> [Extract to read]:
** START **
This post is the second in a series addressing yoga, history, spirituality, and social justice.
In my last post on cultural appropriation, I set out to explore the questions that have so many white-bodied students of yogas balled up these days. I mean like a pill bug. I find myself wondering why more of us — cisgender, straight, white, women (and men) teaching yoga and leading teacher trainings — aren’t having this conversation publicly. Are we afraid that putting our voices out there is centering ourselves? (It may be.) Are we afraid that if we do speak we will say the wrong things — and even offend people? (We will.) Are we afraid we will have to acknowledge where we got it — and are still getting it — wrong despite our best efforts? (We are.)
As I write, the word “afraid” is right there, isn’t it? And the word “wrong.” And yet as students of yoga, we know when we hear fear knocking, it's the opportunity for an opening. So, right now, I commit to throwing open the windows and doors and letting the winds of Grace air some shit out — without making myself wrong. Instead, I acknowledge my ignorance and recommit myself to my mantra, “When I know better, I do better.” Are you with me? (I know you are, thank you.) And also I’m taking this road alone because after all, I did declare that “I intend to specifically hold myself accountable to unearth to what extent Namaspa and I sterilize or glamorize yoga.” I’m challenging myself to explore:
Is cultural appropriation happening in our community and in ourselves as individuals? If so, how?
How can we correct or rectify it?
How can we honor and not appropriate yoga?
But, where to begin? The history teacher in me says start by ‘defining your terms’ so I can speak to what is actually being asked of me.
In her book, Embrace Yoga’s Roots, DAIE educator Susanna Barkataki says, “Cultural appropriation is when someone uses someone else's culture, including practices, symbols, rituals, fashion, or other elements from a target or minority culture, without considering the source, origins, or people of that culture.”
She refines this by establishing “two criteria that must be satisfied for there to be cultural appropriation when borrowing or using another's culture”:
1. Cultural appropriation involves power and dominance.
2. It involves doing emotional and psychological harm.
Ok, got it. Using this as our premise, let’s unpack this one piece at a time.
First, concerning the criteria of ‘power and dominance,’ some context. In modern history, European nations used the ‘might makes right’ mindset to colonize and exploit people and places with less systemic power. They used their guns, germs, steel, power, privilege, and dominance to take over land and ravage resources and labor. Barkataki further explains, “Groups in positions of power colonize a set of ideas and practices — in other words, cultural riches. This sector deals with information. It produces, manipulates, distributes, and markets information products. It is taken and claimed by the dominant culture without credit to where it originated.”
Those are some serious verbs — the kind of verbs that turn peeps into pillbugs. But she doesn’t stop there. Barkataki also invites us to ask ourselves if we do these things “without credit to where it originated” and “without considering the source, origins, or people of that culture.” She’s not trying to make anyone wrong. She’s just asking us to be freagin’ answerable.
** END **
> [Instructions to follow]: Which parts of a culture does Barkataki's definition of cultural appropriation, quoted in the post on yoga and cultural appropriation, name?

> [Provided material]:
** START **
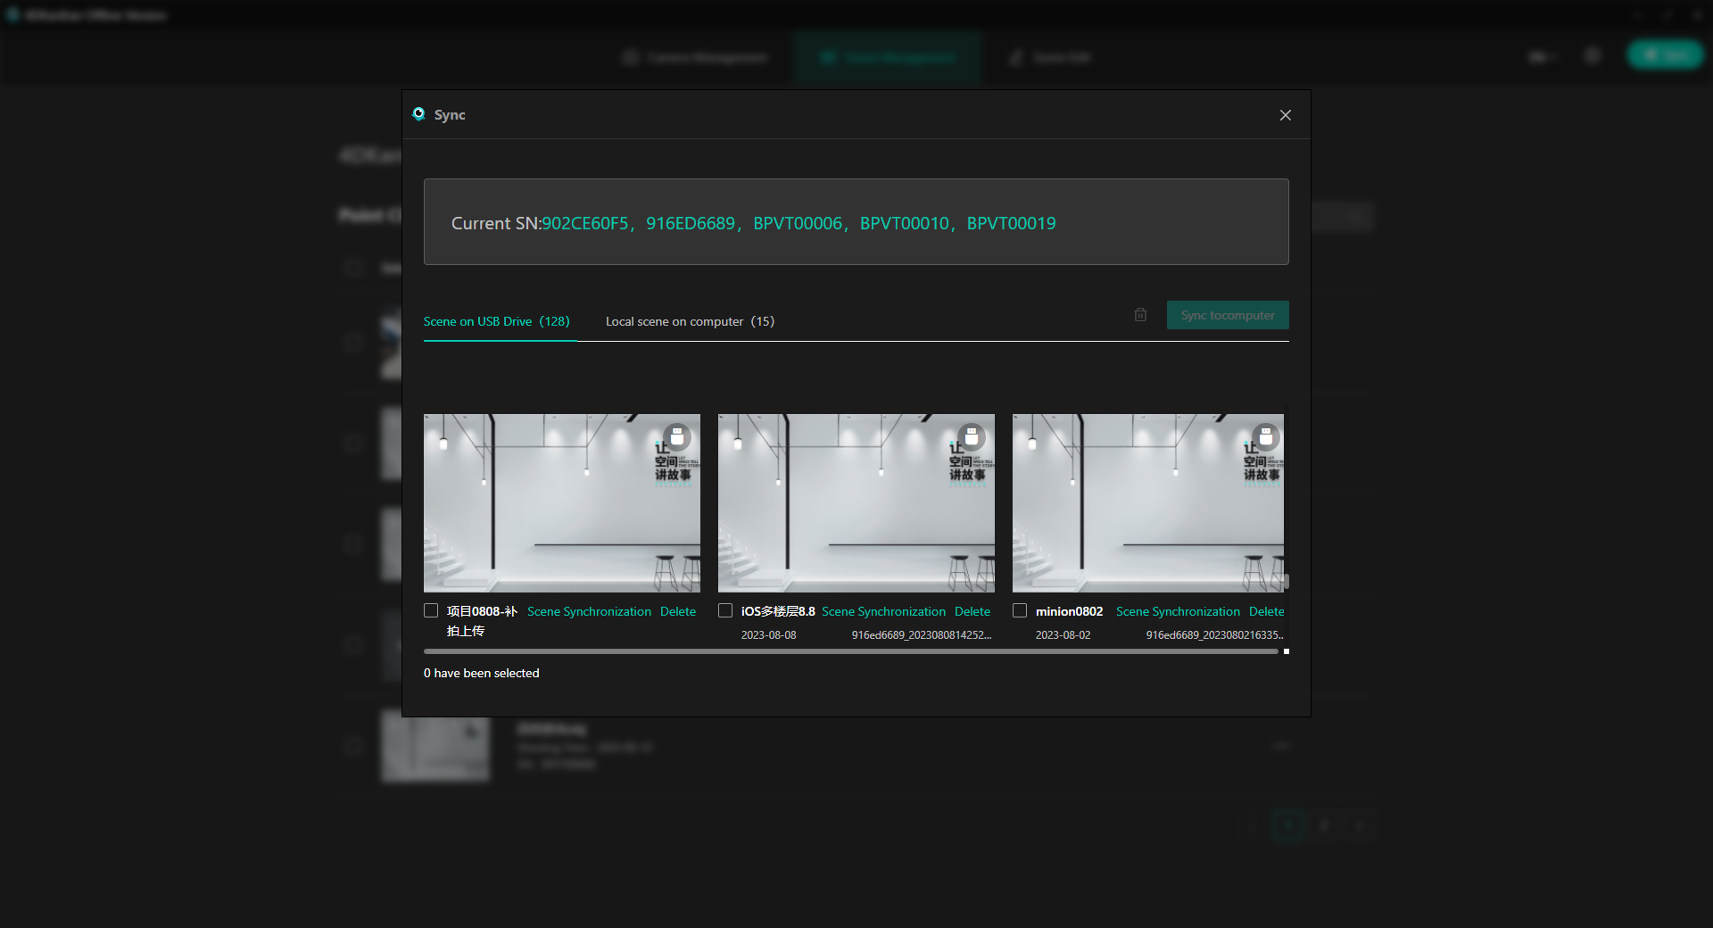Click USB drive icon on 项目0808 thumbnail
Screen dimensions: 1713x928
(677, 436)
** END **
> [The output]: Practices, symbols, rituals, fashion